In line with the analysis in Roberson et al. (2005), we report the frequency of each colour term in our new Himba data and the number of observers producing each term. The meaning of frequency for our data needs clarification. It is, as usual, the number of times that each colour name is used to describe our colour stimuli but, as we sample from the whole of colour space, frequency of any colour term is likely to increase with the extent of a category in colour space. Figure 1 shows the centroids of the more frequent Himba colour names given by two observers or more scaled by their frequency of occurrence. Serandu (19.6%; reddish) was the most frequent colour name followed by burou (19.3%; bluish). Both terms were offered by all 55 Himba speakers. These were followed by grine (12.4% by 51 observers; greenish). Zoozu (6.9% by 39 observers; blackish) was the fourth most frequent term followed closely by dumbu (5.9% by 45 observers; yellowish), vapa (5.3% by 54 observers; whitish), pinge (5.1% by 32 observers; pinkish), zorondu (3.7% by 20 observers; a second blackish term), ranje (3.2% by 28 observers; orange-ish), ngara (3.2% by 33 observers; pale yellowish) and vinde (3.1% by 33 observers; brownish). Colour terms with relatively lower frequency of use (<3%) include worindja, peese, honi, pepera, vahe, baraona, kuze, dovazu, otji, siriva, hurune, gerei and mbambi. We found no purple terms in the Himba colour lexicon. The nearest terms to purple, peese (2.1% by 15 observers) and pepera (1.6% by 4 observers), both describe an overlapping magenta-ish region. The lack of a Himba purple term rather questions the claim that indigenous cultures share the same categories as infants (Skelton et al., 2017).

In total, the Himba offered 24 colour terms shown in Fig. S2 for naming the 600 approximately uniformly distributed Munsell samples of the computerised experiment, a large increase over the 9 colour terms (5 frequent and 4 infrequent) that were reported in our previous study for naming the 160 fully saturated samples of the physical Munsell Book of Color (Roberson et al., 2005) and the 10 colour terms elicited in a list task (Grandison et al., 2014). In agreement with earlier studies, Himba speakers did not make use of modifiers in their responses.

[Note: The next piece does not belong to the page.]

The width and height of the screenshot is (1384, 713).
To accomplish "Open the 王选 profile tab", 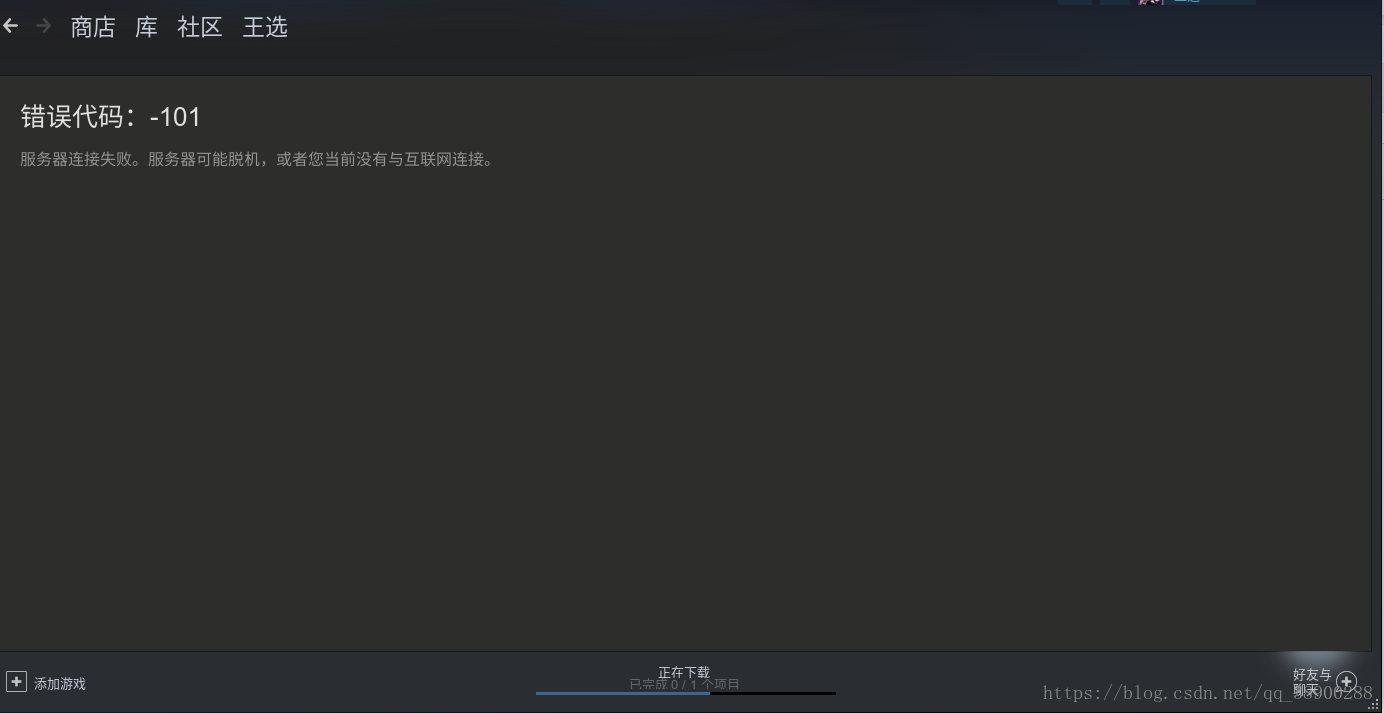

The high frequency of grine offered by 51 out of 55 observers (mean age = 27.38; SD = 9.84) requires further investigation because in our previous study, grine was an infrequent term (0.5%) that was offered by only 2 observers out of 31 (Roberson et al., 2005) though Grandison et al. (2014) in their list task found it was offered by 43 out of 62 observers. For stimuli (n = 98) where grine was now the most frequent term, the ratio of using grine over burou was higher, t(53) = 3.1, p < 0.003, for younger (n = 31; younger mean age = 21.06, SD = 4.09, age range = 16–27; Mratio = 0.83, SD = 0.28) than for older (n = 24; older mean age = 35.54, SD = 9.07, age range = 28–60; Mratio = 0.55, SD = 0.37) Himba. Those who had attended school (n = 17; educated mean age = 22, SD = 7, age range = 16–41; Mratio = 0.91, SD = 0.1) also used grine more than burou for these stimuli than did Himba who had not been to school (n = 38; non-educated mean age = 29.79, SD = 10.05, age range = 16–60; Mratio = 0.61, SD = 0.38), t(53) = 3.2, p = 0.002. However, education by itself was not the main determinant of colour term change as, considering only the young observers (n = 31), there was no difference between the educated (n = 14; younger educated mean age = 19.57, SD = 4.16, age range = 16–26; Mratio = 0.91, SD = 0.1) vs. non-educated (n = 17; younger non-educated mean age = 22.29, SD = 3.70, age range = 16–27; Mratio = 1.5, SD = 0.36) young Himba; t(29) = 1.5, p = 0.14. Furthermore, we found no significant differences t(53) = 0.12, p = 0.24 between male (Mratio = 0.66, SD = 0.36) and female (Mratio = 0.77, SD = 0.33) Himba in using grine over burou for greenish samples. We found very large colour differences between the centroids of the GRUE category in the earlier data and the new BLUE (burou) category ΔΕab = 45.1 and also against the centroid of the new GREEN category ΔΕab = 17.95 that provide support for the augmentation of the Himba colour lexicon. Yet, colour differences above 10 CIELAB ΔE units cannot be trusted (Xu et al., 2001) and alternative methods are required to demonstrate the augmentation of the new colour terms.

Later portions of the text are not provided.